Artigianato dei tessuti

In tutto l'ambito dolomitico l'artigianato è interamente caratterizzato dall'impiego di materie prime "povere", abilmente sfruttate e lavorate, fino a trasformarsi in assi portanti dell'economia e questa naturale evoluzione trova svolgimento anche nel settore tessile. Chi non ha mai sentito parlare delle ambite tende, lenzuola e tovaglie in fiandra delle Dolomiti?

Chi, a spasso per queste valli, non ha mai avuto modo di apprezzare i tradizionali capi d'abbigliamento in lana e lino, esposti qua e là nelle vetrine di queste sorridenti località di montagna?

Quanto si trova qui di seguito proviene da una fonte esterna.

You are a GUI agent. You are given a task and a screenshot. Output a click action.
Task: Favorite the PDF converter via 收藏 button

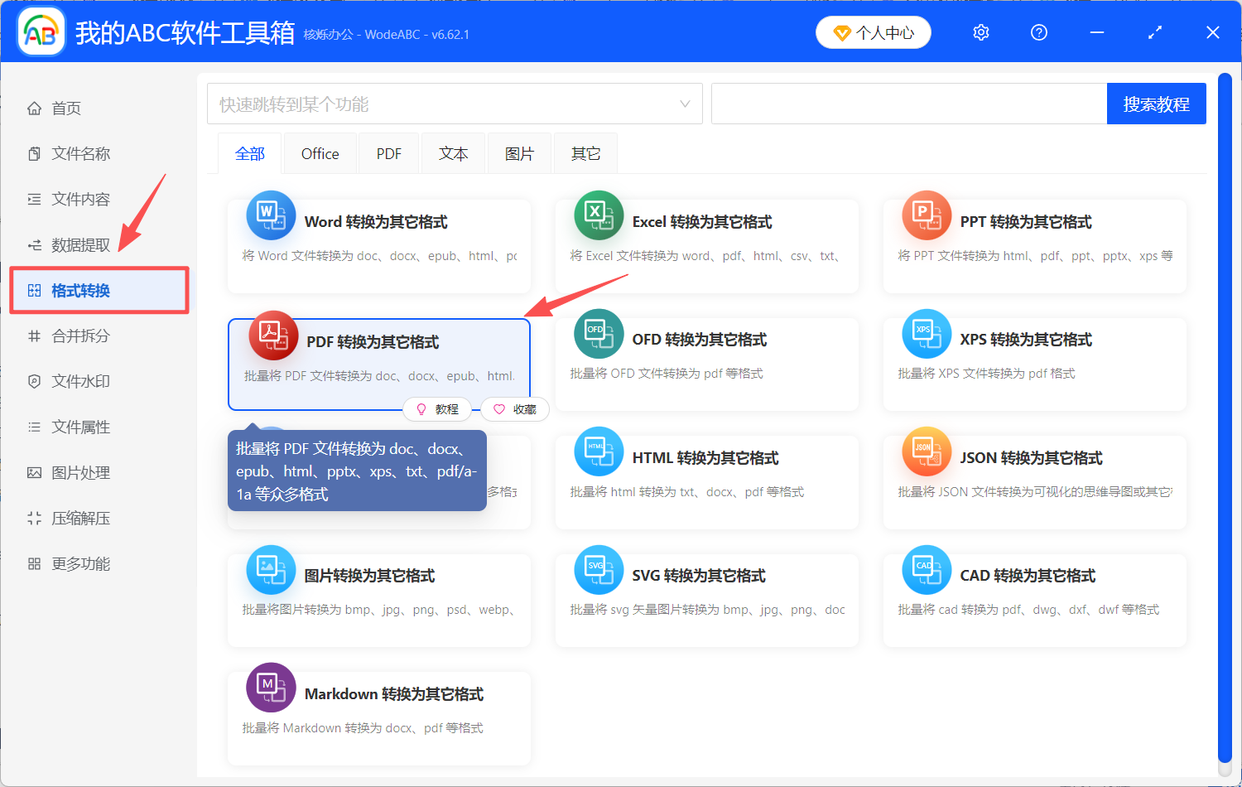coord(514,408)
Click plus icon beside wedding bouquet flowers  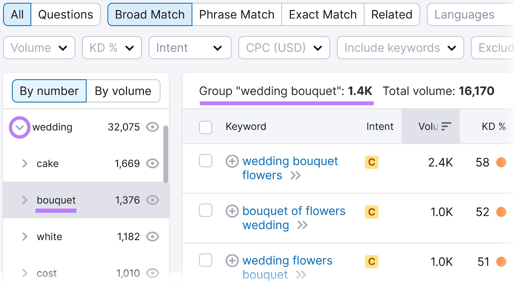click(x=232, y=161)
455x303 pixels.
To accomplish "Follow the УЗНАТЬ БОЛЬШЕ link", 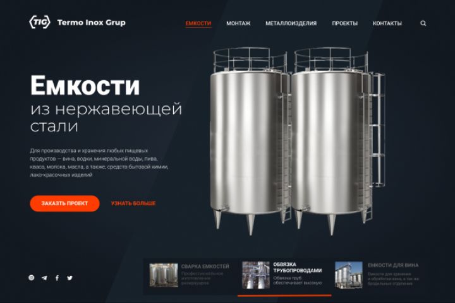I will (133, 203).
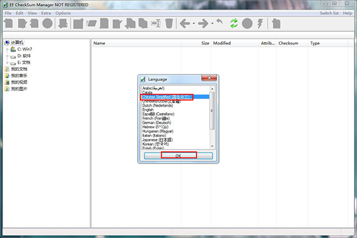The image size is (357, 238).
Task: Click the undo curved arrow toolbar icon
Action: pos(219,24)
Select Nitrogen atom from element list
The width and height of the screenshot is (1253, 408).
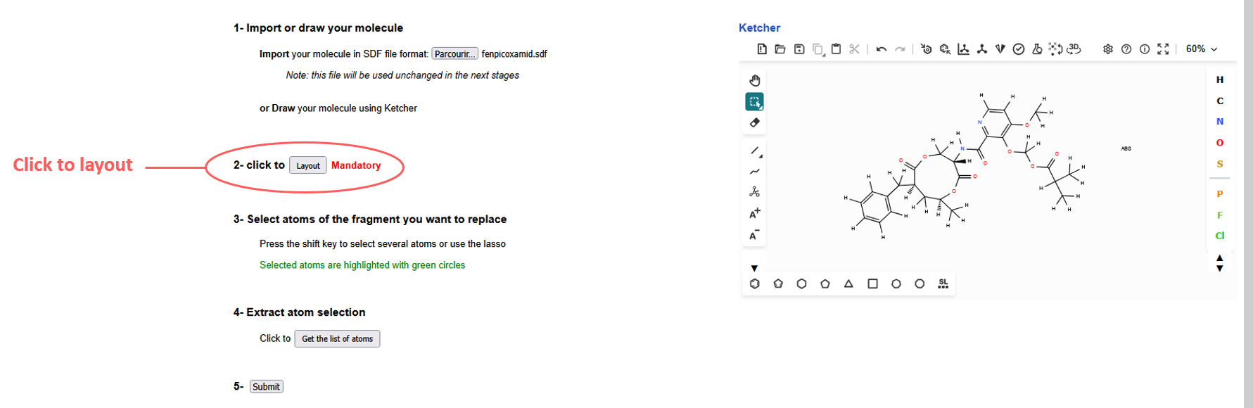pyautogui.click(x=1219, y=122)

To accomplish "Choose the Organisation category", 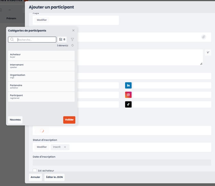I will pyautogui.click(x=41, y=76).
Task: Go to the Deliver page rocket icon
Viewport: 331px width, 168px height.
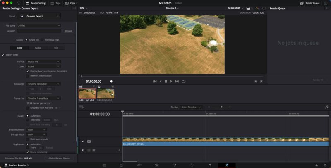Action: [x=227, y=165]
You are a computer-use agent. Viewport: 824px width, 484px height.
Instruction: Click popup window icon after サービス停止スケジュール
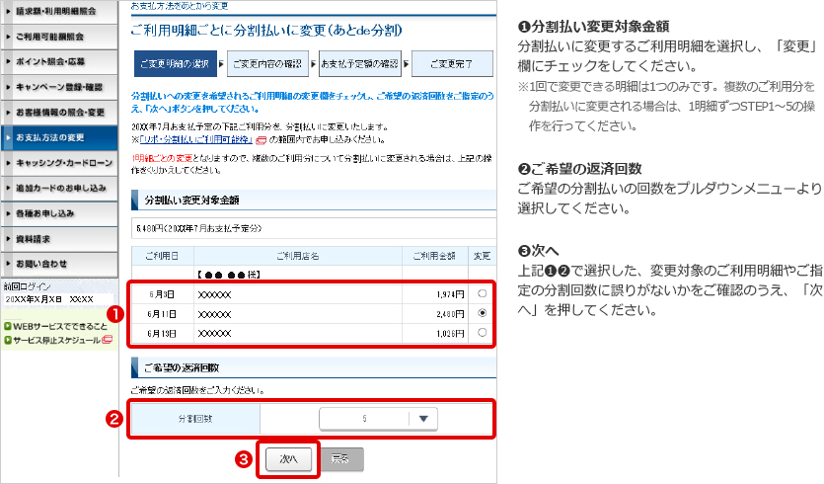click(x=107, y=341)
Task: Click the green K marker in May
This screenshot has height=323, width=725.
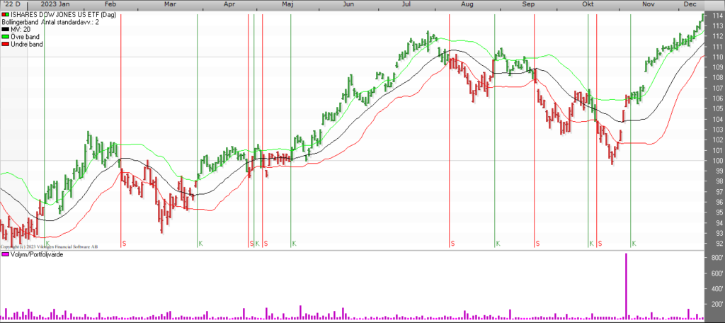Action: [294, 244]
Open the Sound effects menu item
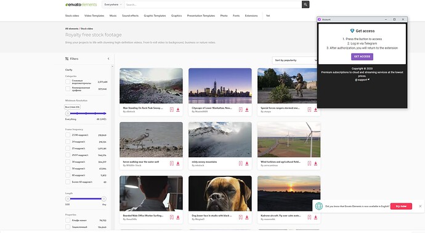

Di lana, infatti, è il classico loden, che ora tutti noi indossiamo, senza sapere che, originariamente era il tradizionale indumento dei pastori e che nell'800, grazie all'ottima vestibilità, si diffuse ampiamente tra la nobiltà austro ungarica, fino a divenire abito tipico delle escursioni e delle battute di caccia imperiali. Abbigliamento tirolese in lana cotta e feltro sono un po' ovunque il simbolo della gente di questi luoghi, che ritrova la propria identità nelle tradizioni, di cui sono parte integrante i costumi locali.

  • A Bolzano e San Lorenzo Brunico trova posto la tecnica della decorazione dei tessuti con pigmenti naturali, basata sui diversi motivi della pittura tirolese, come scene di caccia e nature morte, impresse su tele di lino e velluto per tovaglie, cuscini e tende.
    A Predoi vengono eseguiti preziosi ricami al tombolo e poi tovaglie, centrini e camicie con disegni preziosi; nei dintorni di Bolzano sono prodotti a mano tappeti in lana di pecora, cuscini, coperte e piumini in lana.
  • Ad Ortisei, possiamo trovare pantaloni in velluto e fustagno, gilet rifiniti in pelle e giacche tirolesi; a Selva di Val Gardena, pizzi al tombolo, centrini, coprivassoi e tovaglie in lino e cotone.
  • In Valle Isarco, a Bressanone, tovaglie in lino e cotone, pantofole in feltro e lana cotta.
  • In Val Pusteria, a Brunico troviamo loden e tovaglie in tessitura artistica, stoffe per tendaggi di lino e cotone con disegni e lavorazione tradizionale; a Dobbiaco, in molti negozi, si possono acquistare loden e capi d'abbigliamento in lana e costumi tirolesi; a San Candido giacche tirolesi in lana cotta e in pelle di cervo, pantofole e cappelli in feltro e lana, cappelli tirolesi in lana o in pelo di lepre, camicie in fibre naturali, abiti in lana cotta e loden.
  • In Alta Badìa, a La Val trova una singolare espressione la tessitura artistica di pregio. A Pederoa l'industria manufatturiera si dedica ad asciugamani, copriletti e tovaglie in lino, cotone e canapa. Simpatici souvenir possono diventare calde calze in lana e colorate pantofole in lana cotta, oltre a tende, lenzuola e tovaglie in fiandra.
  • A Cortina d'Ampezzo sono di casa l'abbigliamento tirolese, i loden, i cappelli in feltro e le lane colorate e filate.
  • Ad Auronzo di Cadore domina l'abbigliamento tirolese e il loden.